Kisah Para Rasul 19:1-2 (TB) 1 Ketika Apolos masih di Korintus, Paulus sudah menjelajah daerah-daerah pedalaman dan tiba di Efesus. Di situ didapatinya beberapa orang murid. 2 Katanya kepada mereka: “Sudahkah kamu menerima Roh Kudus, ketika kamu menjadi percaya?” Akan tetapi mereka menjawab dia: “Belum, bahkan kami belum pernah mendengar, bahwa ada Roh Kudus.” 

Pada hari Pentakosta dimana gereja mula-mula berdiri, ketika orang-orang tertusuk hatinya oleh kotbah Petrus dan bertanya “Apakah yang harus kami lakukan?”, jawaban Petrus tercatat sebagai berikut:

Kisah Para Rasul 2:38 (TB)  Jawab Petrus kepada mereka: “Bertobatlah dan hendaklah kamu masing-masing memberi dirimu dibaptis dalam nama Yesus Kristus untuk pengampunan dosamu, maka kamu akan menerima karunia Roh Kudus.

Di ayat ini Roh Kudus disebut sebagai karunia yang diterima setelah seseorang bertobat dan memberi diri dibaptis.

Seberapa jauh pengertian kita tentang manusia roh kita?
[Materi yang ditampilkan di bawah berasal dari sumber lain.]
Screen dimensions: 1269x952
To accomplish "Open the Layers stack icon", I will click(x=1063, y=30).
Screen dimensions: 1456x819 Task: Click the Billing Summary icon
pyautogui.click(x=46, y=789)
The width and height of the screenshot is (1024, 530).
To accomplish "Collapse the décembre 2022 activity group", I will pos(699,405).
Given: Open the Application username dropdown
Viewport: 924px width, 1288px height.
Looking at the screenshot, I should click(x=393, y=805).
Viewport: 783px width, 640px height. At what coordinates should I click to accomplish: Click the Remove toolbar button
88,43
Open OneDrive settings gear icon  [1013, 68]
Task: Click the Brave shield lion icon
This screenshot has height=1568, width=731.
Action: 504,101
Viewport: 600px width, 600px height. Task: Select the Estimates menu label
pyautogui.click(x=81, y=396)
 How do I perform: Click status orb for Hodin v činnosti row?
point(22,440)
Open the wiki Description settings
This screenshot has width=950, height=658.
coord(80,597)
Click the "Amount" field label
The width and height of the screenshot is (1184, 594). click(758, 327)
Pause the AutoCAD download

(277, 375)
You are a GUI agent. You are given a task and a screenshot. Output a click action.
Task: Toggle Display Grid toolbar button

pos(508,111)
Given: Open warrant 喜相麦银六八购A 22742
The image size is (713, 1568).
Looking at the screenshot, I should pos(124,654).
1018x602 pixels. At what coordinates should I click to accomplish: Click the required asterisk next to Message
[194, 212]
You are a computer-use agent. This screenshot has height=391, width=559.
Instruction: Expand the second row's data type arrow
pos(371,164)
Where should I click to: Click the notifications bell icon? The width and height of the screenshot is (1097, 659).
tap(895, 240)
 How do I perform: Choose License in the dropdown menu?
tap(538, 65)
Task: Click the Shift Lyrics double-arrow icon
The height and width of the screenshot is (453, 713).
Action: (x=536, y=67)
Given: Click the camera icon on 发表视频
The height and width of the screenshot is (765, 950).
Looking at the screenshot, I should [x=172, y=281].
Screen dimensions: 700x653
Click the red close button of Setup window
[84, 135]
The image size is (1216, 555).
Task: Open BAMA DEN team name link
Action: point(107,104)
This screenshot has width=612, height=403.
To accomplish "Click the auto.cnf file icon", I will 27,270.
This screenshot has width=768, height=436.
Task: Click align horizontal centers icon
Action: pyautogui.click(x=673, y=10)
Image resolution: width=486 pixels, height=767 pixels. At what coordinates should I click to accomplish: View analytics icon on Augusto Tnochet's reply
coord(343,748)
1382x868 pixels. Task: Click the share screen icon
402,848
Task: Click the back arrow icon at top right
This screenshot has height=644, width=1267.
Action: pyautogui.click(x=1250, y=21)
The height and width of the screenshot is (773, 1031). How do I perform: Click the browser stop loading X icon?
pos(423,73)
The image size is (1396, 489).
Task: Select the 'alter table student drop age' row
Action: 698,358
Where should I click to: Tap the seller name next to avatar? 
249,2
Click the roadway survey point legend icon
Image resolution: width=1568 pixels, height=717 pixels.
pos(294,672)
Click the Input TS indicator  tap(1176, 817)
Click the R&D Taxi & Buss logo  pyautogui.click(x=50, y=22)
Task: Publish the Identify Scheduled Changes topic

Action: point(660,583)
Beberapa bulan yang lalu, penulis tergugah dengan ucapan bapak Komjen (Pol) Dharma Pongrekun, seorang jenderal polisi bintang tiga yang sedang diwawancara oleh Dr. dr. Siti Fadilah, menteri kesehatan RI yang menjabat di tahun 2004-2009. Bapak Komjen mengatakan “Kita adalah makhluk supranatural sehingga mayoritas kehidupan kita harusnya spiritual, tetapi kita sekolah yang dipertajam hanya intelektual, senin sampai sabtu, spiritualnya paling seminggu hanya 2 jam.” Benar, saya tidak pernah berpikir seperti itu, dan saya menyadari minimnya pengetahuan dan pengertian saya mengenai manusia roh.

Saya menemukan sebuah buku yang berjudul “Iniquity” yang ditulis oleh Dr. Ana Mendez Ferrell. Ada pembahasan mengenai ciptaan baru di dua halaman di buku itu yang membuat saya lumayan terperanjat, yang dikutip dan diterjemahkan sebagai berikut, dengan poin yang menurut saya penting ditebali:

Menjadi ciptaan baru bukanlah berarti diterima sebagai anggota suatu gereja atau pindah denominasi. Bukan mengubah perilaku atau kebiasaan moral kita. Juga bukan berhenti menghadiri pesta-pesta untuk mulai menghadiri gereja. Juga bukan meninggalkan teman-teman lama dan mempunyai teman-teman kristen. Bukan tentang membaca alkitab, atau mengambil semua kelas pendidikan kristen yang bisa dihadiri. Semua tindakan-tindakan ini dapat dicapai tanpa pernah menjadi ciptaan baru dalam Kristus. Faktanya, hal ini ditawarkan oleh semua sistem religius yang memakai nama Yesus.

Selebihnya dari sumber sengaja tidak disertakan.